Stored records:
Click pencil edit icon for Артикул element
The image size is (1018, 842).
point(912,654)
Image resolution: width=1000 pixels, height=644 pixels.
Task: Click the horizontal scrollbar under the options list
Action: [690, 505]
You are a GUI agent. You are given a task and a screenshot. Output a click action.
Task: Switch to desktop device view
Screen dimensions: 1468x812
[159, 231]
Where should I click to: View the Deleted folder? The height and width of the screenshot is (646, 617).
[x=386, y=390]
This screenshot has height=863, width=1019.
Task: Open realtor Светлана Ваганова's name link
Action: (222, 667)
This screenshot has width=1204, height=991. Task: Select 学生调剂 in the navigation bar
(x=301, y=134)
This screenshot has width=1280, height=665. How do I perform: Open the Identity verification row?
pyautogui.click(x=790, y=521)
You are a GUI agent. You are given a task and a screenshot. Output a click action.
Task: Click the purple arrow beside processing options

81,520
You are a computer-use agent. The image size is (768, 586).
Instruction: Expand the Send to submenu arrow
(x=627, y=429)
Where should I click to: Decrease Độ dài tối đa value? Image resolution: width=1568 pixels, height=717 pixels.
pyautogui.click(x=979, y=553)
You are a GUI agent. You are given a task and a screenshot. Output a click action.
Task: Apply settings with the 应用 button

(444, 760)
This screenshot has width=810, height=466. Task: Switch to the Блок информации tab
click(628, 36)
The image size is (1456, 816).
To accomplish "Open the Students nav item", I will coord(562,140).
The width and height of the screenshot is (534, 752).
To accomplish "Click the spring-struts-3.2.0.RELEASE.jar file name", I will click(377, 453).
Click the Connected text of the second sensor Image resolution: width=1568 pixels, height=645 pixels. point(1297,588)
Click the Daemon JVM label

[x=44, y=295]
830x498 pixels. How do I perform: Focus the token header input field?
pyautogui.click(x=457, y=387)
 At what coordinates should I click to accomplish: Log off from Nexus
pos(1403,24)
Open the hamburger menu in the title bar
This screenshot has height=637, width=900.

### EXERCISE DESCRIPTION
Exactly the lines from the one holding "Task: Apply settings with the 应用 button" through the end of the data are to be repeated, with both ends included.

### COMPLETED TASK
Task: Apply settings with the 应用 button

(444, 760)
This screenshot has width=810, height=466. Task: Switch to the Блок информации tab
click(628, 36)
The image size is (1456, 816).
To accomplish "Open the Students nav item", I will coord(562,140).
The width and height of the screenshot is (534, 752).
To accomplish "Click the spring-struts-3.2.0.RELEASE.jar file name", I will click(377, 453).
Click the Connected text of the second sensor Image resolution: width=1568 pixels, height=645 pixels. point(1297,588)
Click the Daemon JVM label

[x=44, y=295]
830x498 pixels. How do I perform: Focus the token header input field?
pyautogui.click(x=457, y=387)
 At what coordinates should I click to accomplish: Log off from Nexus
pos(1403,24)
Open the hamburger menu in the title bar
This screenshot has height=637, width=900.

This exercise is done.